At 8:30 p.m. the doctor comes in to do a check. "It's time to push," he declares. Holy crap. I say to Joe, who is still bent over PSP, "Better save your game; Olivia's getting called up to the show." The nurse tells me how to push by holding my breath, digging my chin into my chest and pulling back on my legs. It's a lot to remember and hard for me to do effectively because I can't feel my contractions. They make the decision to increase the pitocin and cut back on the epidural. I want to give up so many times. The only helpful one is Joe, who tells me I'm almost there even when I'm not. He says things like, "Come on, you can do it! Think about Olivia! Think about your tuna sub!" I only start pushing productively when the pain of each contraction is so bad that pushing feels better. I have no concept of time, no idea that I kept it up for two hours. But I can tell when it's getting close because the pressure and pain are unbelievable, and because Joe can see the head.

The doctor sweeps in at the last second and prepares for delivery. But he has the wrong size gloves; he futzes around looking for bigger ones and tells me not to push even though there's no fucking way I can stop. I could give two shits whether he has gloves on at all. He finally brings his ass over and Olivia is born with just two more pushes: one for her head and one for the rest of her. 10:20 p.m. They put her on my chest and she cries and Joe cries but I don't. I hold her slippery little body and stare at her and I'm completely exhausted and in shock. Then they take her away, and everything is kind of a blur, and I feel the placenta being delivered, and then the doctor asks, "Do you normally bleed a lot?"

They end up rushing me to the OR to do my repair. I am rolled through the halls feeling like I'm on an episode of ER. The anaesthesiologist pumps my epidural full of something that makes my legs completely numb. The doctor and nurses ask me about my job while I'm on the table, and I blather on about succession planning and executive development.

Saturday, July 22
After repair, I go back to the labor room to wait for the numbness to subside in my legs. They don't want to transfer me to my regular room until I can move them. My left leg recovers before my right. I unwrap and attack half of my tuna sub. The nurse comes in and tries to get me into a wheelchair but I almost collapse when I try to stand up.

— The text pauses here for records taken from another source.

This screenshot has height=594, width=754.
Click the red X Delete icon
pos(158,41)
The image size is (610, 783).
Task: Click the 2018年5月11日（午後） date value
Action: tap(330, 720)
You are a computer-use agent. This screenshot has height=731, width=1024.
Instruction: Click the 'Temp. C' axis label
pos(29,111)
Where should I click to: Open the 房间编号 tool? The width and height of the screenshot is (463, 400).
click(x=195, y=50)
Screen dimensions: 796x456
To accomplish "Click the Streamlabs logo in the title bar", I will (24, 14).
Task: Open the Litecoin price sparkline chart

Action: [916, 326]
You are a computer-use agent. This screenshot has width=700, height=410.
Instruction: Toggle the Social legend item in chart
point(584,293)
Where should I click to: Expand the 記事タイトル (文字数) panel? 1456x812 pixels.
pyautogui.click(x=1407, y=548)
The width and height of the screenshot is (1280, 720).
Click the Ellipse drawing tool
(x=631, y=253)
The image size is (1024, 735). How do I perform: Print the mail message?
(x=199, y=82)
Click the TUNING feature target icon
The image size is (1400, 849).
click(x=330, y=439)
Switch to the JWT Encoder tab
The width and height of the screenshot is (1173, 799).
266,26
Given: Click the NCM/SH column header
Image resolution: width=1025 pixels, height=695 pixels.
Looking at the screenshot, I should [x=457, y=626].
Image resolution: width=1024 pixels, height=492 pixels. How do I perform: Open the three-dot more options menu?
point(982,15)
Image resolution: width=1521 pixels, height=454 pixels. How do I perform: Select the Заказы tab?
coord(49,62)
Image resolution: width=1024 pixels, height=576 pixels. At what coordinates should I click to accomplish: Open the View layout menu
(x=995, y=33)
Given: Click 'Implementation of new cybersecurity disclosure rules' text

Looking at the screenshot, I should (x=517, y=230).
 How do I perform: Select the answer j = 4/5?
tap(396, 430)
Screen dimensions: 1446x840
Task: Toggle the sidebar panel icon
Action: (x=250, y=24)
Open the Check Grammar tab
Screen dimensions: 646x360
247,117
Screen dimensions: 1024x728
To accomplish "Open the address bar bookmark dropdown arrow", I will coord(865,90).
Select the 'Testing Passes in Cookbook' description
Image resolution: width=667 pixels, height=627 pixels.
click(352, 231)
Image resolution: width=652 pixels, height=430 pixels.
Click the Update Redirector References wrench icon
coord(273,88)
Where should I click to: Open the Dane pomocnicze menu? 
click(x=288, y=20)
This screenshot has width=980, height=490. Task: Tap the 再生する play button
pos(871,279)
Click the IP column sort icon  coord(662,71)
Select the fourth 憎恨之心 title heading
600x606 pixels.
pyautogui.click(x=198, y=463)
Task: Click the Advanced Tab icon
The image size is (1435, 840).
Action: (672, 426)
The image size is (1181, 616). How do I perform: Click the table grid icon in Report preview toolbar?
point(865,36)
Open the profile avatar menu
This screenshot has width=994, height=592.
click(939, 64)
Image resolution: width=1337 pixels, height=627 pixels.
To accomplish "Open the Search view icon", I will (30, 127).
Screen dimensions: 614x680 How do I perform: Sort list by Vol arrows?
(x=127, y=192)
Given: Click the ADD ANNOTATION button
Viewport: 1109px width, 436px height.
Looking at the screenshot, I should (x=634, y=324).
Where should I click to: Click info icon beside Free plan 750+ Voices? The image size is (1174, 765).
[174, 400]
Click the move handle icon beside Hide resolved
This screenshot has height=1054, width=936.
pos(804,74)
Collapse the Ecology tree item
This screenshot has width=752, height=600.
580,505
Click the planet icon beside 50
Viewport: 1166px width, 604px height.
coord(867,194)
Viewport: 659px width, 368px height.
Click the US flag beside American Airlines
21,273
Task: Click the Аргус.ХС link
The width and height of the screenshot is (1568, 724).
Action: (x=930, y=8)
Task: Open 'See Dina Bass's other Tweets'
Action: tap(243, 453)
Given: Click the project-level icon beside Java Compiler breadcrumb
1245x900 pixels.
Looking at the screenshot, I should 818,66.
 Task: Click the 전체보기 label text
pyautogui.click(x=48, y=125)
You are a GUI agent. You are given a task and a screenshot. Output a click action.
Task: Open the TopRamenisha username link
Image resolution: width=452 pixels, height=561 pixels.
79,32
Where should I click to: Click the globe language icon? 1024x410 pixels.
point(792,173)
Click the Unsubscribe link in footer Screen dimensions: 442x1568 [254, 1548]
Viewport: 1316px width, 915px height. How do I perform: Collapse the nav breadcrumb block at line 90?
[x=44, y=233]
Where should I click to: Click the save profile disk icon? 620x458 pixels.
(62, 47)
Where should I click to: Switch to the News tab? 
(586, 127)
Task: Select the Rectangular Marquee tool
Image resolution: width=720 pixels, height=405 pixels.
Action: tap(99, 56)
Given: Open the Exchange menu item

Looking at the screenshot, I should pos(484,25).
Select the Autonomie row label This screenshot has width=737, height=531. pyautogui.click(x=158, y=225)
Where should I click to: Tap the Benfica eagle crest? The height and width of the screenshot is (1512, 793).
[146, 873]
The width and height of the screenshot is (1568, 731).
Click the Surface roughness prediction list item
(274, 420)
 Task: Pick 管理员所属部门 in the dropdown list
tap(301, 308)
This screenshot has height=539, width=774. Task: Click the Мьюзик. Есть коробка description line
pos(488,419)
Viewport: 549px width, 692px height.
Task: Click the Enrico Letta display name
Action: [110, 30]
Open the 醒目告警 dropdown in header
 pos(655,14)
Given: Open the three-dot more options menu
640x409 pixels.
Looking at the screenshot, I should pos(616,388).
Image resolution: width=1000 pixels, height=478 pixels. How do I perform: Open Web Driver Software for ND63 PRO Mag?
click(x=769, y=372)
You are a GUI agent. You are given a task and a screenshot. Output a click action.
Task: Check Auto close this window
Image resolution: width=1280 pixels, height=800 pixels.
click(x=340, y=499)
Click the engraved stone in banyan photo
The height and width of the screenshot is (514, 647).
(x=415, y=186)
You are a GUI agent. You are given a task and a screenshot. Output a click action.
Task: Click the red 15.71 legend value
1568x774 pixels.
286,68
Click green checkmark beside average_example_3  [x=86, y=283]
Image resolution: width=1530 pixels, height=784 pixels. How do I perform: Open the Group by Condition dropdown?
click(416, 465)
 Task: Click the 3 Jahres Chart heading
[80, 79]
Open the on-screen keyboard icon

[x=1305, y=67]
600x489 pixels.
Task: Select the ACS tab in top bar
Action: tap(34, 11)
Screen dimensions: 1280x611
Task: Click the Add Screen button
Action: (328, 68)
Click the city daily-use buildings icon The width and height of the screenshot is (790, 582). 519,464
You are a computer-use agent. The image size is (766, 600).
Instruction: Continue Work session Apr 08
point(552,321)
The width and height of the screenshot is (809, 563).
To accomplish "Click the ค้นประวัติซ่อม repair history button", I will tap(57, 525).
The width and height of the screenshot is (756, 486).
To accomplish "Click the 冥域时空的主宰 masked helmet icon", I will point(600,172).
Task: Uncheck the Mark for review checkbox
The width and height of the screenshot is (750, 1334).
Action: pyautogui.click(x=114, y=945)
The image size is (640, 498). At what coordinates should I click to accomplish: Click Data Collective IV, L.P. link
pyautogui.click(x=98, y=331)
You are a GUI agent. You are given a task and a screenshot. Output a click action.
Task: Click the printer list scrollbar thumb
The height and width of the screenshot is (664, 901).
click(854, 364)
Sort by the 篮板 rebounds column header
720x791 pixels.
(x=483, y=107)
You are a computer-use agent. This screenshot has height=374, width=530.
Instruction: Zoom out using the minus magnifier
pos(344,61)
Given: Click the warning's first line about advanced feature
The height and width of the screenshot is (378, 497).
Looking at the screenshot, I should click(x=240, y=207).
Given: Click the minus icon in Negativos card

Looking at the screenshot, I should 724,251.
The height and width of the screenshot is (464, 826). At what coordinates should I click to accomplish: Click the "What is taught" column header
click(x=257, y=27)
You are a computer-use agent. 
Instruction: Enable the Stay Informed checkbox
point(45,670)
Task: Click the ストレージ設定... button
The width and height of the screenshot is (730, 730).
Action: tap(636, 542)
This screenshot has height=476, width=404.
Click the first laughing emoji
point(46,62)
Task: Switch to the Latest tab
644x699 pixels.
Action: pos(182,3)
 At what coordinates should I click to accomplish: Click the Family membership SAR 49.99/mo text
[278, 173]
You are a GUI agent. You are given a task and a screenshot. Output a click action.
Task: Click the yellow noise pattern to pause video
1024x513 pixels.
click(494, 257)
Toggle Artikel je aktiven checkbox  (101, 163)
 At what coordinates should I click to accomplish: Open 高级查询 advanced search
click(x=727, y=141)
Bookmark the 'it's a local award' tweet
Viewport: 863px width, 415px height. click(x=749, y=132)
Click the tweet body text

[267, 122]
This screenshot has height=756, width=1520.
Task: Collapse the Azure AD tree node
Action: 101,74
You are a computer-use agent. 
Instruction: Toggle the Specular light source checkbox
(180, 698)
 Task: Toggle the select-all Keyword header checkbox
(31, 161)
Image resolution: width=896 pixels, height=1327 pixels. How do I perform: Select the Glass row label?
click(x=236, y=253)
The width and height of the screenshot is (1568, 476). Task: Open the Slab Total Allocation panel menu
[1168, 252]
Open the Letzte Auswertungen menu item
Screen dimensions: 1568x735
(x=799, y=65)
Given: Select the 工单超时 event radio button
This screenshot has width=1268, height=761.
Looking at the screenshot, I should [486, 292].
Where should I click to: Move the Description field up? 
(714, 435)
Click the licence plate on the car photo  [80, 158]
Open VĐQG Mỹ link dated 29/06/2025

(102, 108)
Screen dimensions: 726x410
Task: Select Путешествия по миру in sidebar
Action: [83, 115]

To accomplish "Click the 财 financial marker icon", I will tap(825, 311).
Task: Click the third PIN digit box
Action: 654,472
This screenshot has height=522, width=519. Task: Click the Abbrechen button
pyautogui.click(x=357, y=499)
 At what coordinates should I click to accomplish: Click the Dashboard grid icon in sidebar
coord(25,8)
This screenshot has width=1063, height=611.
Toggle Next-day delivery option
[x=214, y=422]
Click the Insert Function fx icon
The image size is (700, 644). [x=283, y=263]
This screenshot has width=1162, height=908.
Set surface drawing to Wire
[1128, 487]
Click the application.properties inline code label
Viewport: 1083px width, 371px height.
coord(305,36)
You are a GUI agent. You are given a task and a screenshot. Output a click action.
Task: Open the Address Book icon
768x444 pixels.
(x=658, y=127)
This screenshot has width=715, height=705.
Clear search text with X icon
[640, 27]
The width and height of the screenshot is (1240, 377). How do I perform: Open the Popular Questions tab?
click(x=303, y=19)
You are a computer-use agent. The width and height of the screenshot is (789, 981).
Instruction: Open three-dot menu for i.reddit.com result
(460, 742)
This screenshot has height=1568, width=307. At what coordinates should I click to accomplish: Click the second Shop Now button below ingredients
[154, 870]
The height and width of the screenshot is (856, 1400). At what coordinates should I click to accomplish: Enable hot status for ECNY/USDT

So they roll my whole bed into the new room and somehow I am able to transfer myself into the other bed. It's like 3:00 a.m. but I am still starving and eat the other half of my sandwich. I haven't seen Olivia since she was born, but Joe was able to go to the nursery and watch her being cleaned off and footprinted.

The rest of the night is a blur. I remember the sweet, grandmotherly nurse who helped me into the bathroom and doused me with cold shower water when I almost passed out. I think they brought Olivia in for breastfeeding a couple of times. I know I didn't sleep. All I could do was lay there in a half-conscious state, shivering as the anaesthesia wore off, afraid to move because of my stitches.

I spend the next two days crying. The combination of fatigue, recovery, the immensity of our new responsibility, frustration with breastfeeding, my overwhelming emotions toward the baby, and typical post-partum blues turn me into a blathering mess. For the most part I enjoy having visitors, asking the nurses for advice, and spending quiet time with Olivia, but I hit the wall at one point. A fabulous nurse/midwife gives me a frank pep talk that really helps. By the time we're ready to leave the hospital on Monday morning, I'm still emotional, crying every two seconds, but no longer feeling fearful. I'm ready to take our daughter home and begin learning how to be the best mother I can to her.

Welcome to the world, little one. We love you more than you'll ever know.


1 Comments:

Blogger Red said...

So, yeah, I think I'm going to save all these entries and put them in a scrapbook for Olivia when she's 18. That way it's an awesome gift and I haven't had to do ANY work! WOO!

Congrats, you guys! Can't wait to see you tomorrow.